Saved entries
<<<<

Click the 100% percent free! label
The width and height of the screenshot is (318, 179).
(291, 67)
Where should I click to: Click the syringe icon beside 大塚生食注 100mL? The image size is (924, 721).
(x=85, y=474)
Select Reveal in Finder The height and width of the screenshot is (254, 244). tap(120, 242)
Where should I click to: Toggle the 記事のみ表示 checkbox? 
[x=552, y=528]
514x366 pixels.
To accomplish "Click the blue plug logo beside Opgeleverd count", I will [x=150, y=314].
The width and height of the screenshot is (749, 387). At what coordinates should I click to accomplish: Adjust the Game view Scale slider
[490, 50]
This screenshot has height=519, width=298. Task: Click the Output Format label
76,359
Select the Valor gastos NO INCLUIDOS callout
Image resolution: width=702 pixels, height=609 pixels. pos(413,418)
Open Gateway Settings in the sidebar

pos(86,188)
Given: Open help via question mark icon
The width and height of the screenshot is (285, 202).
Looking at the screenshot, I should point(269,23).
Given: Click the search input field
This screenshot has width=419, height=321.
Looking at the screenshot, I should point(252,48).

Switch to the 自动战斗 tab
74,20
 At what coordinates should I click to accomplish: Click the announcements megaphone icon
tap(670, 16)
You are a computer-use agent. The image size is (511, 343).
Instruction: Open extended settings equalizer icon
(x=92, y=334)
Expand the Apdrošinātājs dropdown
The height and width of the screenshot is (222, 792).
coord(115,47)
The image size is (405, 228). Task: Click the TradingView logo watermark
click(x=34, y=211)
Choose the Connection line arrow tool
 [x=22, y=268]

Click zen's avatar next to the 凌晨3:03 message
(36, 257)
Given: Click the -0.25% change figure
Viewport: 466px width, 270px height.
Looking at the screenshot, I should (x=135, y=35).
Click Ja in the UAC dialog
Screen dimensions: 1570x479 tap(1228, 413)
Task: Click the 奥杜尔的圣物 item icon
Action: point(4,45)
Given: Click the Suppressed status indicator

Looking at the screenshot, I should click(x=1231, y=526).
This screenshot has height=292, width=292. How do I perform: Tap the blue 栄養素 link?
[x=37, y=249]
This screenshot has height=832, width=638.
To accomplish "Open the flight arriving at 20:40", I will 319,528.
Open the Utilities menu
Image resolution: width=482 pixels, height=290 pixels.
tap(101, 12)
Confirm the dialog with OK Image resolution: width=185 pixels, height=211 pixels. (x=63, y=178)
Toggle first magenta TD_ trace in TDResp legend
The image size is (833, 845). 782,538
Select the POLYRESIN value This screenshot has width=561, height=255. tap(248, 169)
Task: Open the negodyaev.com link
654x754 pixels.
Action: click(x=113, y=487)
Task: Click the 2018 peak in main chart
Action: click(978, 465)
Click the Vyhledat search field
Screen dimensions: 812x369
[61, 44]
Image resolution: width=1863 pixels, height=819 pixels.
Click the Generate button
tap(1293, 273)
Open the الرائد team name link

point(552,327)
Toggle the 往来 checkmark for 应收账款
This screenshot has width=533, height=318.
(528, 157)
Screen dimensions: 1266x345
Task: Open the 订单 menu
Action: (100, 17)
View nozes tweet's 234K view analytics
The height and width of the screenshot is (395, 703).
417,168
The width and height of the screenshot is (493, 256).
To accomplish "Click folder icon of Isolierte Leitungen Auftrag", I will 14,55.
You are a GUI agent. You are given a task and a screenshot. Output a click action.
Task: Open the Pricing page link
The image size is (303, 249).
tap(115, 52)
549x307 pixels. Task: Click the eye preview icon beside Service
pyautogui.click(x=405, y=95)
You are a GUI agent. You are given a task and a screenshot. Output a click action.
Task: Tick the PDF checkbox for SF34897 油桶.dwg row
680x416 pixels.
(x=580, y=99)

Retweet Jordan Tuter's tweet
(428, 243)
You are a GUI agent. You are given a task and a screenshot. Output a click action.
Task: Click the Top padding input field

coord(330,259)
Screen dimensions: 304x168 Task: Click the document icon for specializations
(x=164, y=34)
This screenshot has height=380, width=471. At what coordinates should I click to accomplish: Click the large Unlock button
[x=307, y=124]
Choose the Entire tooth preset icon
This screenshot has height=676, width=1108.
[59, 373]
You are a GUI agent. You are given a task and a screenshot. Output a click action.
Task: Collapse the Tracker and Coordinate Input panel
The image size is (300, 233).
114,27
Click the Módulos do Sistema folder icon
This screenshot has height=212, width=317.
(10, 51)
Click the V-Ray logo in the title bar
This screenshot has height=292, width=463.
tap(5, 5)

>>>>

What to produce
Which lines above hold the string "search"? Please copy all of them.

Solved exercise
Given: Click the search input field
Click the Vyhledat search field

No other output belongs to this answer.